Sql-server – Execution plan shows expensive CONVERT_IMPLICIT operation. Can I fix this with indexing or do I need to change the table

sql serverview

I have a really important, really slow view which includes some really ugly conditions like this in its where clause. I am also aware that the joins are gross and slow joins on varchar(13) instead of integer identity fields, but would like to improve the the simple query below that uses this view:

CREATE VIEW [dbo].[vwReallySlowView]  AS  
AS  
SELECT     
  I.booking_no_v32 AS bkno, 
  I.trans_type_v41 AS trantype, 
  B.Assigned_to_v61 AS Assignbk, 
  B.order_date AS dateo, B.HourBooked AS HBooked,   
  B.MinBooked AS MBooked, B.SecBooked AS SBooked, 
  I.prep_on AS Pon, I.From_locn AS Flocn, 
  I.Trans_to_locn AS TTlocn,   
                      (CASE I.prep_on WHEN 'Y' THEN I.PDate ELSE I.FirstDate END) AS PrDate, I.PTimeH AS PrTimeH, I.PTimeM AS PrTimeM,   
                      (CASE WHEN I.RetnDate < I.FirstDate THEN I.FirstDate ELSE I.RetnDate END) AS RDatev, I.bit_field_v41 AS bitField, I.FirstDate AS FDatev, I.BookDate AS DBooked,   
                      I.TimeBookedH AS TBookH, I.TimeBookedM AS TBookM, I.TimeBookedS AS TBookS, I.del_time_hour AS dth, I.del_time_min AS dtm, I.return_to_locn AS rtlocn,   
                      I.return_time_hour AS rth, I.return_time_min AS rtm, (CASE WHEN I.Trans_type_v41 IN (6, 7) AND (I.Trans_qty < I.QtyCheckedOut)   
                      THEN 0 WHEN I.Trans_type_v41 IN (6, 7) AND (I.Trans_qty >= I.QtyCheckedOut) THEN I.Trans_Qty - I.QtyCheckedOut ELSE I.trans_qty END) AS trqty,   
                      (CASE WHEN I.Trans_type_v41 IN (6, 7) THEN 0 ELSE I.QtyCheckedOut END) AS MyQtycheckedout, (CASE WHEN I.Trans_type_v41 IN (6, 7)   
                      THEN 0 ELSE I.QtyReturned END) AS retqty, I.ID, B.BookingProgressStatus AS bkProg, I.product_code_v42, I.return_to_locn, I.AssignTo, I.AssignType,   
                      I.QtyReserved, B.DeprepOn,  
        (CASE  B.DeprepOn       
        WHEN 1 THEN  B.DeprepDateTime     
        ELSE   I.RetnDate  
           END)  AS DeprepDateTime, I.InRack 
FROM         dbo.tblItemtran AS I 

INNER JOIN  -- booking_no = varchar(13)
         dbo.tblbookings AS B ON B.booking_no = I.booking_no_v32  --  string inner-join

INNER JOIN  -- product_code = varchar(13) 
        dbo.tblInvmas AS M ON I.product_code_v42 = M.product_code  --  string inner-join

WHERE     (I.trans_type_v41 NOT IN (2, 3, 7, 18, 19, 20, 21, 12, 13, 22)) AND (I.trans_type_v41 NOT IN (6, 7)) AND (I.bit_field_v41 & 4 = 0) OR  
                      (I.trans_type_v41 NOT IN (6, 7)) AND (I.bit_field_v41 & 4 = 0) AND (B.BookingProgressStatus = 1) OR  
                      (I.trans_type_v41 IN (6, 7)) AND (I.bit_field_v41 & 4 = 0) AND (I.QtyCheckedOut = 0) OR  
                      (I.trans_type_v41 IN (6, 7)) AND (I.bit_field_v41 & 4 = 0) AND (I.QtyCheckedOut > 0) AND (I.trans_qty - (I.QtyCheckedOut - I.QtyReturned) > 0)  

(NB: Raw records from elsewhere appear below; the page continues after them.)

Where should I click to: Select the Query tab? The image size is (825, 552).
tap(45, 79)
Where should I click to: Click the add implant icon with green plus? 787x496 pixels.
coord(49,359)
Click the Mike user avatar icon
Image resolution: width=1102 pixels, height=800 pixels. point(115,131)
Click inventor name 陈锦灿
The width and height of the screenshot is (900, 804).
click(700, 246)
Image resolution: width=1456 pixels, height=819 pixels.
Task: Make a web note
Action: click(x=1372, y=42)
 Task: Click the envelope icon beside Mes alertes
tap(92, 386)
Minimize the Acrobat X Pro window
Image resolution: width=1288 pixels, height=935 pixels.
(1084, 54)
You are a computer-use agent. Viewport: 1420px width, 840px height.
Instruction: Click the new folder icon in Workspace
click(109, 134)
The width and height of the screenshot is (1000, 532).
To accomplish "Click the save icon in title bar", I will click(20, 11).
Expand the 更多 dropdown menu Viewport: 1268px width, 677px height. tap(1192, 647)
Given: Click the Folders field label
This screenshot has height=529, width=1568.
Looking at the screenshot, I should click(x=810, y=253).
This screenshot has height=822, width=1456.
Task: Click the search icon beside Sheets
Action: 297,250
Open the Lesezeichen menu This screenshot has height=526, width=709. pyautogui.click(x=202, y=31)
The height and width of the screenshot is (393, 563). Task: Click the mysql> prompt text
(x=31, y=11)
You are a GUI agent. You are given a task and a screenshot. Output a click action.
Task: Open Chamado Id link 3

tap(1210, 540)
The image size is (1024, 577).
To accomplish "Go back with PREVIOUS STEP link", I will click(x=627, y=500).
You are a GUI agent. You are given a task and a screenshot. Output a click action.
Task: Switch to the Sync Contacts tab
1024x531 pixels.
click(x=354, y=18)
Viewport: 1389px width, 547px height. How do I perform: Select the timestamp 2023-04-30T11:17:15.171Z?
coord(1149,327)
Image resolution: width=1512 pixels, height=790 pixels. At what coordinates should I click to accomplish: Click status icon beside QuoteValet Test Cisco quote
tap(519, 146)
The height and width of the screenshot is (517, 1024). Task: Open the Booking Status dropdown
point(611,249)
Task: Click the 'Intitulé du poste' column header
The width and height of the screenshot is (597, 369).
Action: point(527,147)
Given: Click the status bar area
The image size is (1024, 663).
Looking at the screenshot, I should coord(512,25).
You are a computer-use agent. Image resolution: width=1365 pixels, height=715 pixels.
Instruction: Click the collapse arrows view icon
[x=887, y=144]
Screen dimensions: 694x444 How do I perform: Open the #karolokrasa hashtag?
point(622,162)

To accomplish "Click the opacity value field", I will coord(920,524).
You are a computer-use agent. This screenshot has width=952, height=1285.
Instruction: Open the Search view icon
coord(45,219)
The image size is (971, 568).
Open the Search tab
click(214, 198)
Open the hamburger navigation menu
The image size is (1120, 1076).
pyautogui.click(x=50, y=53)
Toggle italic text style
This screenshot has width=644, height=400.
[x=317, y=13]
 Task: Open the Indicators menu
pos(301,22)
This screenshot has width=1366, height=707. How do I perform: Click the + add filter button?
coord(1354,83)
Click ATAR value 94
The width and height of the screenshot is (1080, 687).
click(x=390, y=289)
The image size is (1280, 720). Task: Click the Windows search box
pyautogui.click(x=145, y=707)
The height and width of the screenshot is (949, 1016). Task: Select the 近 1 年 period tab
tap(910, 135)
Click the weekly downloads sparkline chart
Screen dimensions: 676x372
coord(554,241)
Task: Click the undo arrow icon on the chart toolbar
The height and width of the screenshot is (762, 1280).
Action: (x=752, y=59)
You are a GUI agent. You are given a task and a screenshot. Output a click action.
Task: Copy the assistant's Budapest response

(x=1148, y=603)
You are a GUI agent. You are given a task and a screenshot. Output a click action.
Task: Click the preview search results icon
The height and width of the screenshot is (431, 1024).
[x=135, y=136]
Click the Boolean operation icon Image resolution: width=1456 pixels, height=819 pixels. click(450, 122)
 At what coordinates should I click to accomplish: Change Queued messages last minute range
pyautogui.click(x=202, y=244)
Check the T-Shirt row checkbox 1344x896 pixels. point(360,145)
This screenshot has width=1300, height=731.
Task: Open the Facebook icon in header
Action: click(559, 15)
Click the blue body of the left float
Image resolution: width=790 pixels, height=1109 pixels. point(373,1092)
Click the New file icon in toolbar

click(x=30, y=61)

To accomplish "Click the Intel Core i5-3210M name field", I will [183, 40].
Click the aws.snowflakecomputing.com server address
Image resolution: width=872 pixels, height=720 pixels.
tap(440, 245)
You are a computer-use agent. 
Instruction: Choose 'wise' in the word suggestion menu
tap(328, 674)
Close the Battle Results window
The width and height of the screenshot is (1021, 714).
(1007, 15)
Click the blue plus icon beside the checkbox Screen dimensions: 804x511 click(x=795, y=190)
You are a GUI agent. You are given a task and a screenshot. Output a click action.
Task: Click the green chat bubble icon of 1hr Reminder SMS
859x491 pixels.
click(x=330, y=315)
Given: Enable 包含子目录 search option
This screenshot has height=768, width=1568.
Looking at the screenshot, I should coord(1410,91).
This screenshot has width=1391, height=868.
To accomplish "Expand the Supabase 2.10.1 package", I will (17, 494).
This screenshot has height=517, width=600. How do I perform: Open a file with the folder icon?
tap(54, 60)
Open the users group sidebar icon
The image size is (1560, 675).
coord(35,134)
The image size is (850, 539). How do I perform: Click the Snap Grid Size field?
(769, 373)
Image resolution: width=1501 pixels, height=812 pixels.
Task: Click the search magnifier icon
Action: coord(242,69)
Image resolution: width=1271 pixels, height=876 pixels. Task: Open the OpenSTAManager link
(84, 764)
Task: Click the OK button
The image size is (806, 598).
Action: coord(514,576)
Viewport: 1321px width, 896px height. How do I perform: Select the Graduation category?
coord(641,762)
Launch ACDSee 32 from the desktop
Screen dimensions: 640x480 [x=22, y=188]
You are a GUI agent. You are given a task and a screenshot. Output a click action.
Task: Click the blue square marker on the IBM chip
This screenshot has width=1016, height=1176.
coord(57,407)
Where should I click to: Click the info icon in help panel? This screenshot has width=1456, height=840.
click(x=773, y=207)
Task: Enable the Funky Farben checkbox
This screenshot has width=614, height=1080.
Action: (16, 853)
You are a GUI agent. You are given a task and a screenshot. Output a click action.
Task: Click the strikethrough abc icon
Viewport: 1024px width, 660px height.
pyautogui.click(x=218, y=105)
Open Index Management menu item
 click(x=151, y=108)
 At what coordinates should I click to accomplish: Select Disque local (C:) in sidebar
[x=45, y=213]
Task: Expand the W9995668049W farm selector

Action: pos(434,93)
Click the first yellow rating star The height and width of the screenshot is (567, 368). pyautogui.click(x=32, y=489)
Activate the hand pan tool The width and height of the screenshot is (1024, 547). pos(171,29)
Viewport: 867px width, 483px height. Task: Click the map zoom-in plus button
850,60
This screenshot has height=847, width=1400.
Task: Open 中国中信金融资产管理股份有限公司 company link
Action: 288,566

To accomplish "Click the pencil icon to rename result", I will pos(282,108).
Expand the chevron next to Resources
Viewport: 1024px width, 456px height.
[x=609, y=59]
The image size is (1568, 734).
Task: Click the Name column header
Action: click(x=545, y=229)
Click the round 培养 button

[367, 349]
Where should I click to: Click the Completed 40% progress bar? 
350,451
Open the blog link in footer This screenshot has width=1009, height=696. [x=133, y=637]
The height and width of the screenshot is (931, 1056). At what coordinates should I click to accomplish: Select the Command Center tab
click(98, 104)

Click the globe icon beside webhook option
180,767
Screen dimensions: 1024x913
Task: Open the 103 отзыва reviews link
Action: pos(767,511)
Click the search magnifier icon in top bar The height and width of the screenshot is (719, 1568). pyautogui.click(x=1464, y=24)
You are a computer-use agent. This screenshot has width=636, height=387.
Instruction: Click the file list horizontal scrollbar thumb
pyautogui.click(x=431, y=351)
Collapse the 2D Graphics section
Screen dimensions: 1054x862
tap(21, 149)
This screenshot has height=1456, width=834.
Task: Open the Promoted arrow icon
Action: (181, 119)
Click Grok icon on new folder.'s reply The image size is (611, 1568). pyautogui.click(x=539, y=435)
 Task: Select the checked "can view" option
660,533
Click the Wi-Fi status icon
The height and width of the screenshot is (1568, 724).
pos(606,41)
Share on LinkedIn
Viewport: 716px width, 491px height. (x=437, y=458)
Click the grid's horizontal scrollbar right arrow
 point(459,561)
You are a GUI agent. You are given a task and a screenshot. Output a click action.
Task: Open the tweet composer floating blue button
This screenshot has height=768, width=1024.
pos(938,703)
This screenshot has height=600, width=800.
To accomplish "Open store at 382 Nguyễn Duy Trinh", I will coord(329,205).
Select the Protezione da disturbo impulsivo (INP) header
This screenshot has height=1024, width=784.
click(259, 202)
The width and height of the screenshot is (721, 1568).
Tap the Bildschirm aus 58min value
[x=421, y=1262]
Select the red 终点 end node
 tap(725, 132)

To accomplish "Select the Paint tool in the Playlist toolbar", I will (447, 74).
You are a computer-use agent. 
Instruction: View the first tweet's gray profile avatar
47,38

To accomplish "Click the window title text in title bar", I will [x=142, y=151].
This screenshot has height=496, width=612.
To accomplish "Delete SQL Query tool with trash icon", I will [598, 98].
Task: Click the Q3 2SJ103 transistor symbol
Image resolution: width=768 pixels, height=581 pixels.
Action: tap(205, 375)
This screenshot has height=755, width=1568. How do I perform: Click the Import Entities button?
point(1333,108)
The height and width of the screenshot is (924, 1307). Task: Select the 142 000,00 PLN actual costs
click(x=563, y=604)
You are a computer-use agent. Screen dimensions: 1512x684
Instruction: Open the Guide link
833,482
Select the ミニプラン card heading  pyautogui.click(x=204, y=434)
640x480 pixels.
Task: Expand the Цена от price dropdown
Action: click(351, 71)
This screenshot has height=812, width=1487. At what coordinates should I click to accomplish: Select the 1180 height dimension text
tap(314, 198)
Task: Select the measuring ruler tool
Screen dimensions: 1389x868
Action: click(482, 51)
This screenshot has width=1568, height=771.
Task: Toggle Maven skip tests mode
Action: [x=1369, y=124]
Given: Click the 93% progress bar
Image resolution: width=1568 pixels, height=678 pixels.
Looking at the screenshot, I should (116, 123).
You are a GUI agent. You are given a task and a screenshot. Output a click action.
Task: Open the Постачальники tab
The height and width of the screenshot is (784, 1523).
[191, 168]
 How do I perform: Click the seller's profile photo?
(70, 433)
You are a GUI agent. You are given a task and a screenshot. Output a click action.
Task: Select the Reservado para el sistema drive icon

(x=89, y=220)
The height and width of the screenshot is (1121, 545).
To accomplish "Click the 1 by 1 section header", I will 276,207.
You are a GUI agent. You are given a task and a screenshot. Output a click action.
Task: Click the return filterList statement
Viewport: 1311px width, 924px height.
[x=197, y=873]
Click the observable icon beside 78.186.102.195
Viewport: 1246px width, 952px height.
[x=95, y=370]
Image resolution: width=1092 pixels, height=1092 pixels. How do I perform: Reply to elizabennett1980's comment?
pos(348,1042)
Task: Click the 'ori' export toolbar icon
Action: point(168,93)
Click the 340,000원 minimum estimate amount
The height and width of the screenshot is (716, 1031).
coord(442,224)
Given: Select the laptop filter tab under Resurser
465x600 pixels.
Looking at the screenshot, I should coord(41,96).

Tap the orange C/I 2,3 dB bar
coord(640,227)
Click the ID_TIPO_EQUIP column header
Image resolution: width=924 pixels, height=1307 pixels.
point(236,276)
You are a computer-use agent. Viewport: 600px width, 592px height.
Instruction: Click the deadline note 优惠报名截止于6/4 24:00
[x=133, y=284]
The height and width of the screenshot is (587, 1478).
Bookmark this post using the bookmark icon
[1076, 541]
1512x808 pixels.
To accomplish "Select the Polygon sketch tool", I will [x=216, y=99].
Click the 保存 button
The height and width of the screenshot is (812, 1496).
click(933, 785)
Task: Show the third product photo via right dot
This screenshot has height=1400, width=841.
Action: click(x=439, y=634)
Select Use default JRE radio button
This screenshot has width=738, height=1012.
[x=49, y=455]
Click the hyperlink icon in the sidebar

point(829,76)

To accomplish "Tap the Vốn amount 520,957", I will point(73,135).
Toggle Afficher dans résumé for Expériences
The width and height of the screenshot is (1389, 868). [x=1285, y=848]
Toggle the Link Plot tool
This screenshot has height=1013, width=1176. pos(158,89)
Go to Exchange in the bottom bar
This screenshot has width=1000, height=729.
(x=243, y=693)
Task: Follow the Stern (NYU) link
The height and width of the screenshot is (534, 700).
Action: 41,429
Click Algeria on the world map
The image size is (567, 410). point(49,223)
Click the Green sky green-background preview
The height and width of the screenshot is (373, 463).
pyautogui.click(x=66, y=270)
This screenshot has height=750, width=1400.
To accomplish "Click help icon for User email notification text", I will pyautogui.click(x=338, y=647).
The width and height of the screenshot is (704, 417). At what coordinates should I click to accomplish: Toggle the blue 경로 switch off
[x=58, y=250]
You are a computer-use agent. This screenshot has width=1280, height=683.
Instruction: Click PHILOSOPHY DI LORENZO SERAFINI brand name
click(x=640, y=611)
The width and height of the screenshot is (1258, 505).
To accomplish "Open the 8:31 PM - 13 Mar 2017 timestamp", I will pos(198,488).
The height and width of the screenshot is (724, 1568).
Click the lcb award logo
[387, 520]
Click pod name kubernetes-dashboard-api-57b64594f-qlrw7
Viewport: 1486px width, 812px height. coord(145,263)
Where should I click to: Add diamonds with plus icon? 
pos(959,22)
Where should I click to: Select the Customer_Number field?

This view is usually used like this:

select * from vwReallySlowView
where product_code_v42  = 'LIGHTBULB100W'  -- find "100 watt lightbulb" rows

When I run it I get this execution plan item costing 20 to 80% of the total cost of the batch, with predicate CONVERT_IMPLICIT( .... &(4)) showing that it seems to be very slow at doing these bitwise boolean tests like (I.ibitfield & 4 = 0).

I am not an expert in MS SQL or at DBA type work in general as I'm a non-SQL software developer most of the time. But I suspect that such bitwise combinations are a bad idea, and that it would have been better to have discrete boolean fields.

Could I somehow improve this index I have, to better handle this view without changing the schema (which is already in production at thousands of locations) or must I change the underlying table which has several boolean values packed into an integer bit_field_v41, to fix this problem?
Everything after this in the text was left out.